_Objectif de la tâche:_
Répondez aux questions suivantes d'après le texte sur la loi turque de blocage d'Internet :
(a) Combien de followers le président turc a-t-il perdus sur Twitter ?
(b) Qui a voulu la loi de blocage d'Internet ?
(c) Quelle instance pourra désormais bloquer un site web sans décision de justice ?
===== Bloc de texte
L'INFO. Pour avoir suivi la ligne dure de son Premier ministre, le président turc a perdu mardi 80.000 followers sur Twitter. Les internautes lui ont reproché d’avoir promulgué une loi de blocage d’Internet, voulue par Recep Tayyip Erdogan. Le chef du gouvernement a en effet mis en place une série de dispositions qui facilitent l’interdiction de sites internet en Turquie. L’autorité gouvernementale des télécommunications pourra désormais bloquer un site web sans passer par une décision de justice, s’il porte atteinte à "la vie privée" ou contient des informations jugées "discriminatoires ou insultantes". Une nouvelle déclaration de guerre à la liberté sur internet.
==========
===== Données disponibles
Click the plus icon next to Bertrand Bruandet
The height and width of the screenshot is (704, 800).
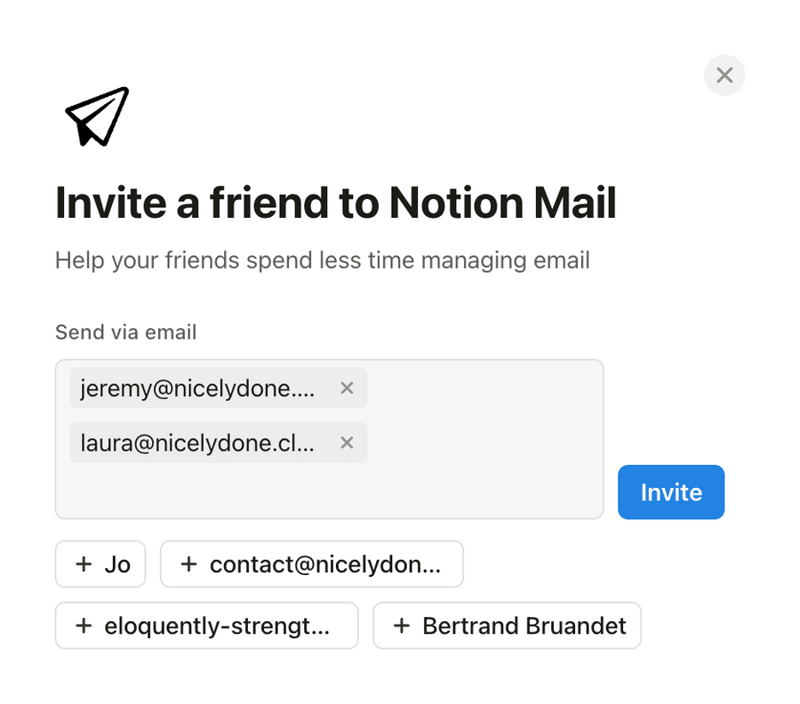[x=400, y=626]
==========
_Réponse à l'exercice:_
(a) 80.000 followers.
(b) Recep Tayyip Erdogan.
(c) L'autorité gouvernementale des télécommunications.